Work order 1:
According to the Covaxin article, at what temperature range can Covaxin be stored?
Work order 2:
Repeat the stretch of the Covaxin article from "03 November 2021    Read: 200" through "receive WHO approval.".

Passage shown: Begin

WHO grants India's Covaxin jab emergency approval

  03 November 2021    Read: 200
WHO grants India

The World Health Organization on Wednesday issued an emergency use listing for the India-made Covaxin vaccine, in a move expected to increase Covid-19 jabs available in poor countries, AzVision.az reports citing AFP.

The vaccine, made by India's Bharat Biotech and with a 78-percent efficacy rate after two doses over a month "is extremely suitable for low- and middle-income countries due to easy storage requirements," the UN body said.

Covaxin is the first vaccine completely developed and manufactured in India to receive WHO approval.

Unlike mRNA vaccines by Pfizer/BioNTech and Moderna that have emerged as leading jabs against Covid-19, Covaxin uses the more traditional "inactivated" technology that has been used for decades in vaccines against diseases like polio, seasonal influenza and rabies.

The technology uses a dead version of a germ that causes a disease to boost the immune response.

One of the main advantages of such vaccines is that they are more easily stored that mRNA jabs, which need to be kept at sub-zero temperatures. This makes them easier to distribute, especially in poor countries that may lack the needed facilities.

Covaxin can be stored between 2-8 degrees Celsius (36-46 degrees Fahrenheit), according to the company website.

India welcomed the move, with Foreign Minister Subrahmanyam Jaishankar tweeting that it "facilitates travel for many Indian citizens and contributes to vaccine equity."

Covaxin becomes the eighth vaccine against Covid-19 on the WHO's list, including others from Pfizer/BioNTech, Moderna, AstraZeneca, Johnson & Johnson, Sinopharm and Sinovac.

WHO emergency approval, which includes an assessment of clinical trial data, can speed up international recognition of vaccines.

Passage shown: End
Records: Begin

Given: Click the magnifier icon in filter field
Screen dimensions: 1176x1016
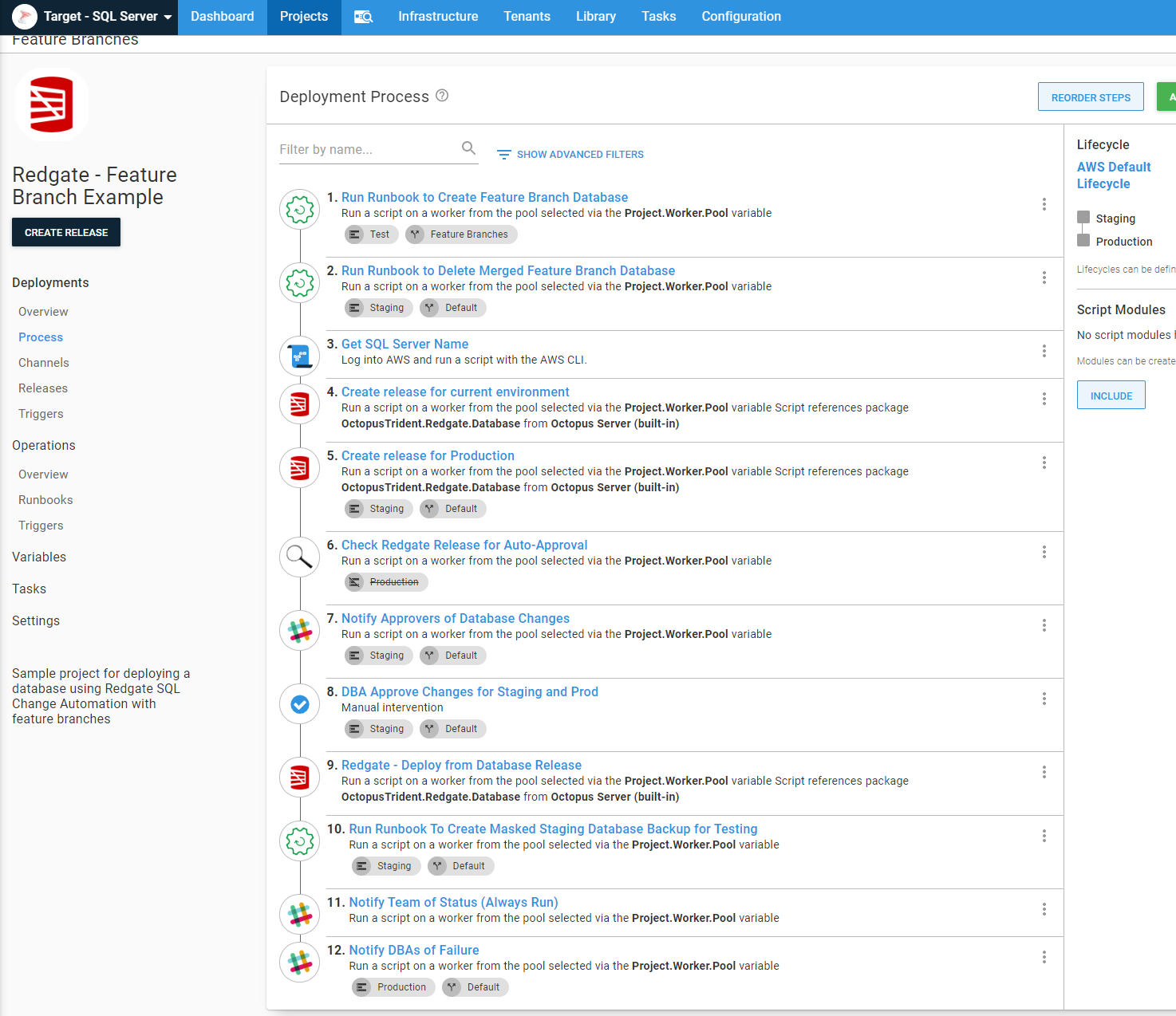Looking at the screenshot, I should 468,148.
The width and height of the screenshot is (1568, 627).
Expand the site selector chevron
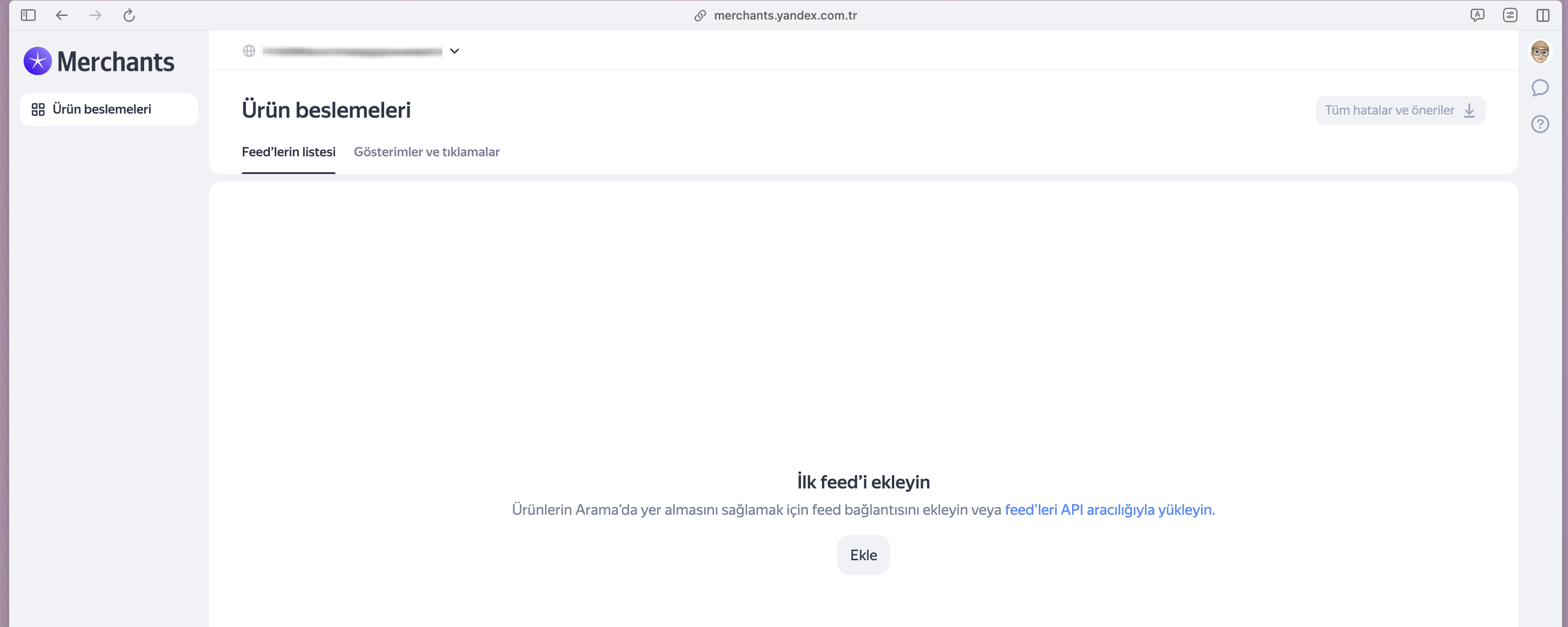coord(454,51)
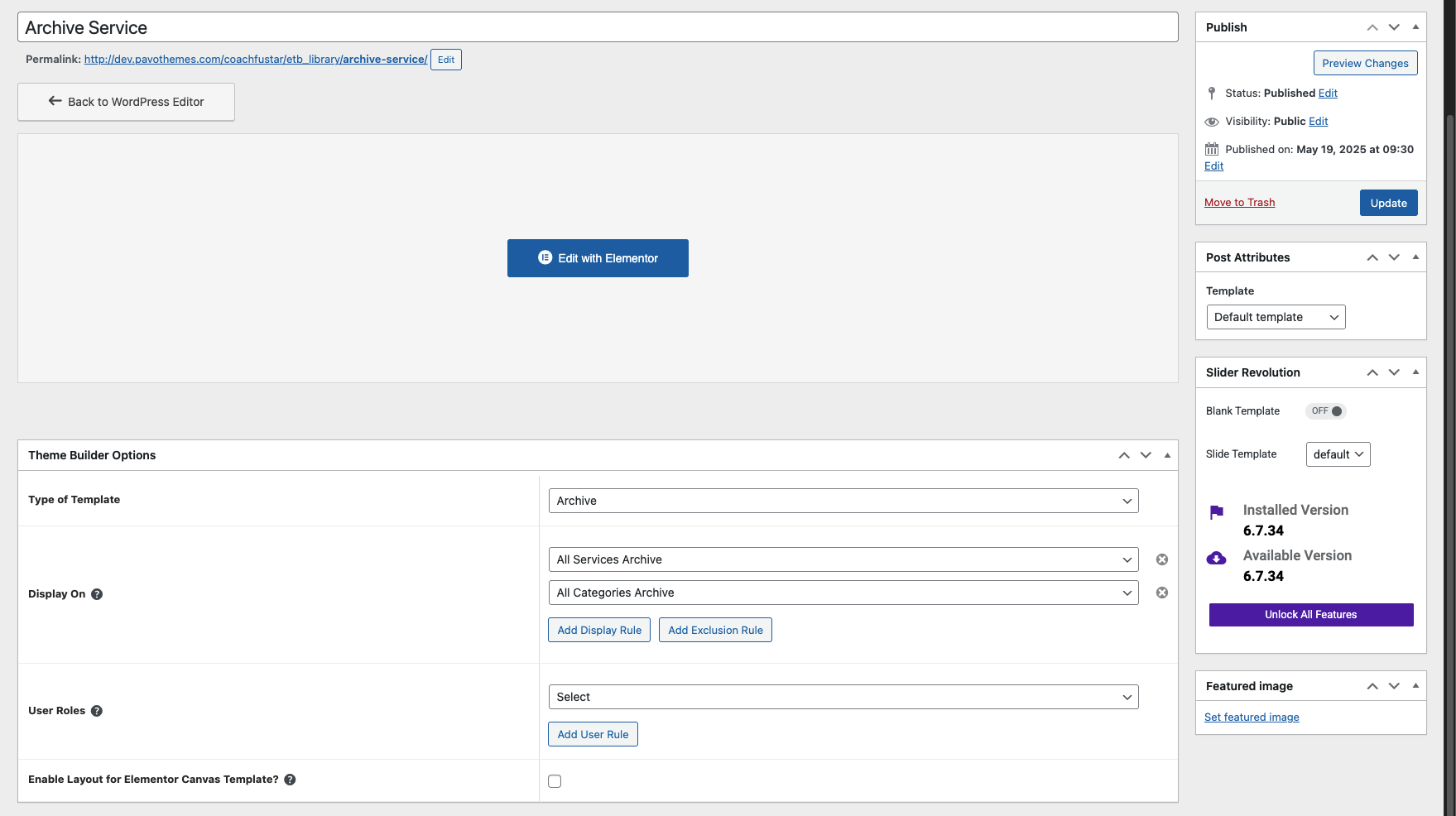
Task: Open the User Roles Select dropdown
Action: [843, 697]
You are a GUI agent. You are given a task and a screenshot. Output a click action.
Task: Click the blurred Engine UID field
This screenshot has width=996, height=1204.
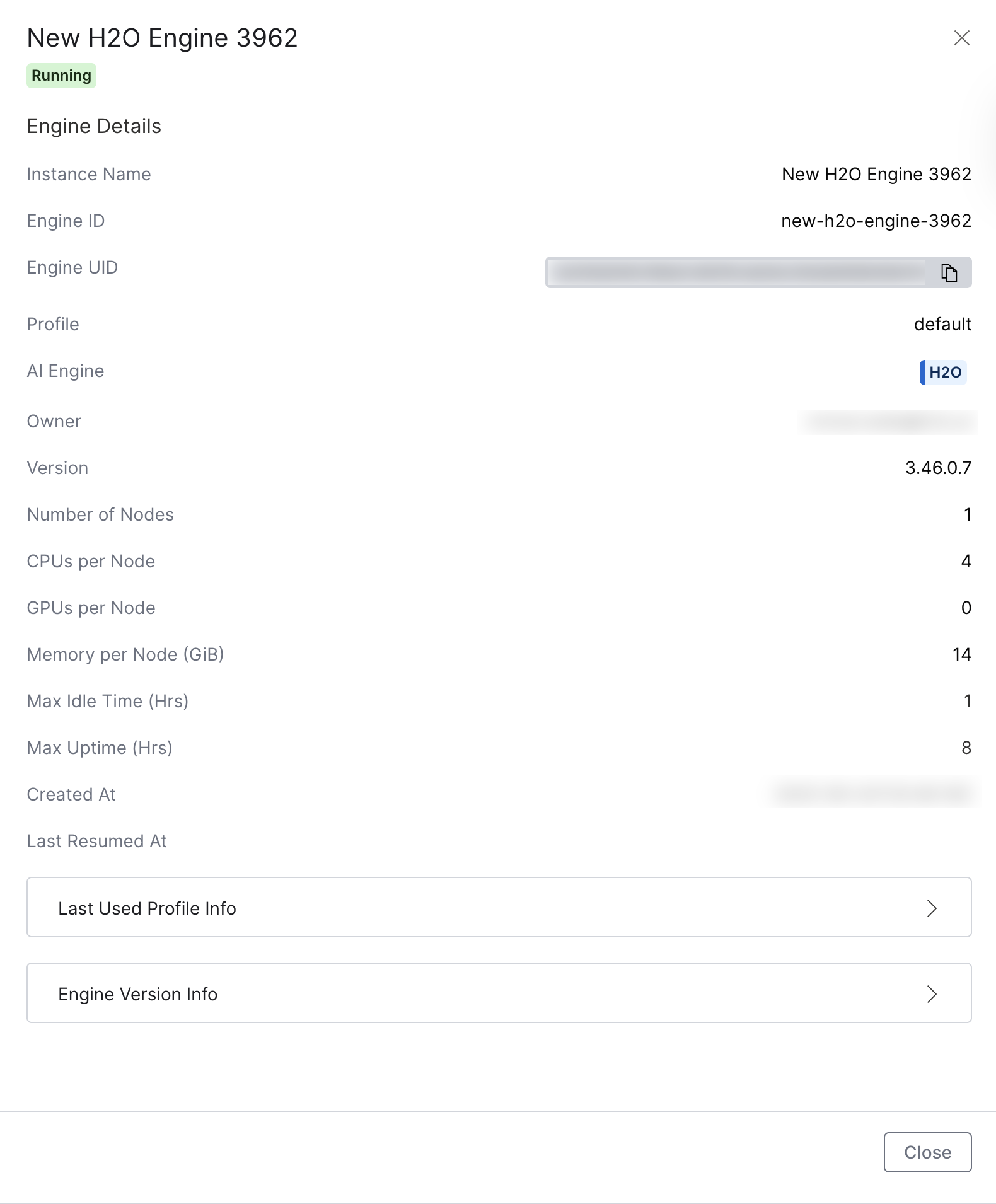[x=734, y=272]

Records: End

Answer area 1:
Between 2-8 degrees Celsius (36-46 degrees Fahrenheit).

Answer area 2:
03 November 2021    Read: 200
WHO grants India

The World Health Organization on Wednesday issued an emergency use listing for the India-made Covaxin vaccine, in a move expected to increase Covid-19 jabs available in poor countries, AzVision.az reports citing AFP.

The vaccine, made by India's Bharat Biotech and with a 78-percent efficacy rate after two doses over a month "is extremely suitable for low- and middle-income countries due to easy storage requirements," the UN body said.

Covaxin is the first vaccine completely developed and manufactured in India to receive WHO approval.